“Se amore significa sentire la vita soltanto quando io ti veggo ed essere dolente quando mi stai lontano e pregare il cielo che ti conservi; se amore significa fiamma ardente che mi scorre dal capo alle piante allorchì mi comparisci davanti, se udirti in ogni suono.., se in ogni oggetto vederti, se… se… questo significa amore, sopra tutte le cose io t’amo”.
“Mi ami?”
“Oh! tanto!… oh! tanto!…” E palma percoteva a palma.
“Or dunque vieni, prostrati qui davanti la immagine della Vergine; ecco mi prostro anch’io; giurami che tu sarai mia donna”.
“Lo giuro”.
“E che fuggirai gli sponsali di qualsivoglia altro uomo”.
“Lo giuro”.
“E che, morendo io, ti renderai monaca e finché ti duri la vita continuerai a ripararti nel chiostro”.
“Questo non giuro io”.
“Perché nol giuri?”
“Perché la morte mi scioglierà subito dai penosi legami; e per la striscia luminosa che lascerà nel firmamento la tua anima al cielo volando ti seguirà la mia, fedele ancella nella morte, siccome ti fui nella vita”.

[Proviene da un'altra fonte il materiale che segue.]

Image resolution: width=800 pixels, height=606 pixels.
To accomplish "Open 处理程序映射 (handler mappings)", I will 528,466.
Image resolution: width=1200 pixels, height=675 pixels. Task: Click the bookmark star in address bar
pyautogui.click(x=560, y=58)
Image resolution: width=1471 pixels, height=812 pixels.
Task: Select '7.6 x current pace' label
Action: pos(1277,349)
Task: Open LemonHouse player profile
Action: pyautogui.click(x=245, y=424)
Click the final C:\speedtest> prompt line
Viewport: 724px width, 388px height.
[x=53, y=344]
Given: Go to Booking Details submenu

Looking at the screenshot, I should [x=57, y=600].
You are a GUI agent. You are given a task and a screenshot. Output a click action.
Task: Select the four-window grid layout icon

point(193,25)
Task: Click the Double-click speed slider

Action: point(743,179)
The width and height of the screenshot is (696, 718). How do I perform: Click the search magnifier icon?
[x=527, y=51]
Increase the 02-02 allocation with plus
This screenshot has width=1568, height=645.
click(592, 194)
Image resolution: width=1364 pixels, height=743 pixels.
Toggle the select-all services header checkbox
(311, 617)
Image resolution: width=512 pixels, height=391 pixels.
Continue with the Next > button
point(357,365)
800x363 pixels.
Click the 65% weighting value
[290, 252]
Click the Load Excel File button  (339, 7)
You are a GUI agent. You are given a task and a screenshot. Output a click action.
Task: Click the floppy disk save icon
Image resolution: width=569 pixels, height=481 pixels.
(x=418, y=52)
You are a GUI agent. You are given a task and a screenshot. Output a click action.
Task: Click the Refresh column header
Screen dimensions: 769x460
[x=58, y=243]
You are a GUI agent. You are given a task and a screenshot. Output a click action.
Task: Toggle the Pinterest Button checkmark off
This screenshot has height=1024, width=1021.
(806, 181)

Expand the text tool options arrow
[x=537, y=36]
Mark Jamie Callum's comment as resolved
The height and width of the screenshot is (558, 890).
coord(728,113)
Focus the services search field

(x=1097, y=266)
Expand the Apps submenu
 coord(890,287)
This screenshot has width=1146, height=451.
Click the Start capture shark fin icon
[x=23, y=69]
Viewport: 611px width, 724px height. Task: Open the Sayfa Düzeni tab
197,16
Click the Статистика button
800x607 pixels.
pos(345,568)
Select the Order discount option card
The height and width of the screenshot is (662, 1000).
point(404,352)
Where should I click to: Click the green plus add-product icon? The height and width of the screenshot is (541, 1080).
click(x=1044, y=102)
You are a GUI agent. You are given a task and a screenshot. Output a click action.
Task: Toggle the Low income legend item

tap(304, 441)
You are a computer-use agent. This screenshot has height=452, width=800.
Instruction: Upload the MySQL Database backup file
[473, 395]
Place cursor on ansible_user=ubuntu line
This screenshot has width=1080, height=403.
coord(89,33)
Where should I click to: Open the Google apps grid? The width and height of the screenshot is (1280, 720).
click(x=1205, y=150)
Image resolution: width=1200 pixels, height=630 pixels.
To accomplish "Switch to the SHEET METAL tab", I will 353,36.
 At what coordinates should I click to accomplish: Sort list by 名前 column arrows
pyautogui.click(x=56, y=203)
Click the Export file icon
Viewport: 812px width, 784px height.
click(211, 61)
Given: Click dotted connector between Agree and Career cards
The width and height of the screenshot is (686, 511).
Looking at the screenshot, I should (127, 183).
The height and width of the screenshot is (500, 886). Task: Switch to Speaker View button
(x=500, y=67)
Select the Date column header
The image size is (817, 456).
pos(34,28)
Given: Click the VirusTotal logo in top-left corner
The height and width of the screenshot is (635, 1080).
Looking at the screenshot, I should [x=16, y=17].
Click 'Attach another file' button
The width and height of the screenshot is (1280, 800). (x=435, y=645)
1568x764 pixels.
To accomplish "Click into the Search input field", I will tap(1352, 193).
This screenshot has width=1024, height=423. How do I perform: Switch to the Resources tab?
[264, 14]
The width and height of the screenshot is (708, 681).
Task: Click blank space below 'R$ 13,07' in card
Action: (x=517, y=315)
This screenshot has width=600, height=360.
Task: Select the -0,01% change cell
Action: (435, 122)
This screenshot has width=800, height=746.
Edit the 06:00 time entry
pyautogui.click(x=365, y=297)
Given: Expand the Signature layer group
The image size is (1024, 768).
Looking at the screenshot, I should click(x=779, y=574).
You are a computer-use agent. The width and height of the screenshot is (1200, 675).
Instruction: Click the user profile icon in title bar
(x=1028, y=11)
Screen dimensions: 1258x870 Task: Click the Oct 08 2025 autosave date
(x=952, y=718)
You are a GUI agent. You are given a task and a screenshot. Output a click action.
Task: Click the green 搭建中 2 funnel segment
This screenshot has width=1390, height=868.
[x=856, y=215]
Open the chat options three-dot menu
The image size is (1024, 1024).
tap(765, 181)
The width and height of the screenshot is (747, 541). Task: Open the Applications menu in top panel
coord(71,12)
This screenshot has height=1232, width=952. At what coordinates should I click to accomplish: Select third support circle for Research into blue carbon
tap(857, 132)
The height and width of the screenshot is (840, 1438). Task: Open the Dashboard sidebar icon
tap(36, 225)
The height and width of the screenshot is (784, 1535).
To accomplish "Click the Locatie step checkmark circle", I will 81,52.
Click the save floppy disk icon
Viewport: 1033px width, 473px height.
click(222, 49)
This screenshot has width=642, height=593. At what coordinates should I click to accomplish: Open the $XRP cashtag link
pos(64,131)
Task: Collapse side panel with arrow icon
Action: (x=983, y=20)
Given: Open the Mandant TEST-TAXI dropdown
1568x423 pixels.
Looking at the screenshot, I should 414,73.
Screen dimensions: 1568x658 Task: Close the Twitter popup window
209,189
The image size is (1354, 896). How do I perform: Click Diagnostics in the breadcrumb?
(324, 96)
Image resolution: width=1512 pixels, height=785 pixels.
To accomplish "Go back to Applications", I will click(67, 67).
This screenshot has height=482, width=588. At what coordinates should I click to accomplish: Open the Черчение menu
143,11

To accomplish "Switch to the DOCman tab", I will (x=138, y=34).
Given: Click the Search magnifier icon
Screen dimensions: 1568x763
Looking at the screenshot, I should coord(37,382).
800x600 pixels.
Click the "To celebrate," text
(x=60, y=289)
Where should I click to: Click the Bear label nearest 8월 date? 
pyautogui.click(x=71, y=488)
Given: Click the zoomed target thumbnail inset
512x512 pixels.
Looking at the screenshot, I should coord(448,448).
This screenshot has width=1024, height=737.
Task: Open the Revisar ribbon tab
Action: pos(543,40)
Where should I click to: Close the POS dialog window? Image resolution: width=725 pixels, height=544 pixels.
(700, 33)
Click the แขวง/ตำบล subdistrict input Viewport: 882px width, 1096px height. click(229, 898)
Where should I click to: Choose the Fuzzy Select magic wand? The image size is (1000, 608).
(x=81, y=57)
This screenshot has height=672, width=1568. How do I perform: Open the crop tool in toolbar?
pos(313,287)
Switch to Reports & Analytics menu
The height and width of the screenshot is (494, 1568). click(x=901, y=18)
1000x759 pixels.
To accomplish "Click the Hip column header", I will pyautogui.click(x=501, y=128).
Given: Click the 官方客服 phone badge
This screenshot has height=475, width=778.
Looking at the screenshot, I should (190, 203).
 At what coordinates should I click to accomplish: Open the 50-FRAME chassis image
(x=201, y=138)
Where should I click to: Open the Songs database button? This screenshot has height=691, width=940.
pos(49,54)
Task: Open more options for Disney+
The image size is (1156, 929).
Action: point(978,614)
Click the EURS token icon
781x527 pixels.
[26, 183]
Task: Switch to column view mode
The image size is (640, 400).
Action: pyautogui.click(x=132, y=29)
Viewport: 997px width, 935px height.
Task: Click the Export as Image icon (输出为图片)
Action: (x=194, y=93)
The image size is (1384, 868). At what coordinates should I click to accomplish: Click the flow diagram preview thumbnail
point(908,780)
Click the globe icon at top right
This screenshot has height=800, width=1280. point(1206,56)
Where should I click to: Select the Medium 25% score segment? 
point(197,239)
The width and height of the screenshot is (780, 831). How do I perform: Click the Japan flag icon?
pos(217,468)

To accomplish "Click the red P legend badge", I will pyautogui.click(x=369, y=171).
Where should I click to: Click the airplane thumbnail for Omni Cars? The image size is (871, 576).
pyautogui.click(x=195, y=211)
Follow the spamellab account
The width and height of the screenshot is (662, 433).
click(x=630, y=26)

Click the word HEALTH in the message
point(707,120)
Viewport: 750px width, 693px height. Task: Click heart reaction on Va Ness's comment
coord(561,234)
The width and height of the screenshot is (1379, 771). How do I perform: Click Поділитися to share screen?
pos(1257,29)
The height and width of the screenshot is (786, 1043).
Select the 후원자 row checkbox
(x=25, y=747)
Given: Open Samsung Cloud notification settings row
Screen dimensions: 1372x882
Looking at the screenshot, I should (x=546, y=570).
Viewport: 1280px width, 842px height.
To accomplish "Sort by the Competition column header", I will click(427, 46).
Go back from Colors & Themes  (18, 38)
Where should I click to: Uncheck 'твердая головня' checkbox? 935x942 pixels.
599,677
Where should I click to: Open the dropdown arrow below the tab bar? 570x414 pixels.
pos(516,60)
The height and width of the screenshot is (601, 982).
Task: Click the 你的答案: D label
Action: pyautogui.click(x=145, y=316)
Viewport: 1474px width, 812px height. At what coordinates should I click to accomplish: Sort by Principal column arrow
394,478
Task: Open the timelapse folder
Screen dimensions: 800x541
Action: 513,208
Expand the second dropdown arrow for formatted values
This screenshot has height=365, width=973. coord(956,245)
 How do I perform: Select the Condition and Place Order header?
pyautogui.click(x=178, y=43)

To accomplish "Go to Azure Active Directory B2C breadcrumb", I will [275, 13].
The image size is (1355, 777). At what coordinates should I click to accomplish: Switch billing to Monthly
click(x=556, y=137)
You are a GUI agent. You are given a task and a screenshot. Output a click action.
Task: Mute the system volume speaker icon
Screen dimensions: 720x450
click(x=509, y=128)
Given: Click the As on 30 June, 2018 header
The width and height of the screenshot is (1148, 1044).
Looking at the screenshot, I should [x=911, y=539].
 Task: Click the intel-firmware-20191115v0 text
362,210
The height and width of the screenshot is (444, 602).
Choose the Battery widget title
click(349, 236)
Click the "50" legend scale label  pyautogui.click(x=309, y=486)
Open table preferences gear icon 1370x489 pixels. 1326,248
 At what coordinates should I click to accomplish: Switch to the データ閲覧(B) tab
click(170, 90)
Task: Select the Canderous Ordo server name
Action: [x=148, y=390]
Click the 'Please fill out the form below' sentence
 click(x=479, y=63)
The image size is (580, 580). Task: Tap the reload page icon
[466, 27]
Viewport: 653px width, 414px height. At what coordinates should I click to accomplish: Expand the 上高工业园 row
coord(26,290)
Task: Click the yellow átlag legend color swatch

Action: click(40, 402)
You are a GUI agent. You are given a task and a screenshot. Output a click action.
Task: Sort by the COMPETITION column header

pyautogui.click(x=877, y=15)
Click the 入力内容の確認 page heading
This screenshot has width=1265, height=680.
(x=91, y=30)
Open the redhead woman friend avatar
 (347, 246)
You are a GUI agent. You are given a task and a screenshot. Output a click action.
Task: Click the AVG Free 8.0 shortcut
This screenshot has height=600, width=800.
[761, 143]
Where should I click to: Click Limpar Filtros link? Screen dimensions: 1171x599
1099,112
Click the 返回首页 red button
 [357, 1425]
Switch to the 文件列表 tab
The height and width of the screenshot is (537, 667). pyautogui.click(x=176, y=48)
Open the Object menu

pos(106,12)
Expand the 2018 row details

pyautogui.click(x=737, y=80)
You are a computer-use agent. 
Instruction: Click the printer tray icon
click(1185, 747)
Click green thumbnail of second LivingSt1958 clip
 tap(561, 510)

“Dio onnipotente, gran mercì!” – esclama Vico, premendo con ambe le sue le mani della donzella: “qual merito avevo io mai onde tu mi compartissi tanta contentezza?”
“Ludovico Machiavelli alla rassegna!” Si udì gridare una voce forte e unito alla voce un percuotere raddoppiato all’uscio di strada.
“Ah! Il capitano Ferruccio”, – dice Ludovico e, balzato in piedi, lasciando le mani della donzella, precipita fuori della stanza.
Annalena correndogli dietro lo richiama:
“Vico! Vico! anche un istante… una parola.”
“Il capitano Ferruccio”, – rispose Vico e continua ad allontanarsi.
Annalena si fece al balcone e vide il suo diletto il quale, vergognoso in vista, seguiva un uomo d’arme per aspetto e per dovizia di armi notabile. Però non udendo Vico, siccome aveva temuto, muoversi dal capitano alcuna rampogna, riprese animo e, voltosi di repente, vide la fanciulla al balcone, e studioso di giustificare la subita partita, le mandò una voce sola, e fu questa:
“Libertà!”
La vergine, fatta delle mani croce, e dimessa la testa in atto di rassegnazione, rispose anch’ella con una parola:
“Sia!”
Capitolo Undecimo
Il profeta Pieruccio
Molto tempo innanzi che le cose narrate accadessero, Malatesta Baglioni certa notte, dopo avere dato volta ora sopra un fianco ora su l’altro, non trovando riposo, balzò da letto dicendo: “Ma Cencio perché tarda tanto a tornare? Se Cencio mi tradisse, se a quest’ora stesse davanti al gonfaloniere dicendogli: Magnifico messere Carduccio, Malatesta vi tradisce… se già si movesse il bargello.... se il carnefice.... ah! Chi è là? Nessuno. Come dura lunga la notte! Questo Cencio oramai ne sa troppe....”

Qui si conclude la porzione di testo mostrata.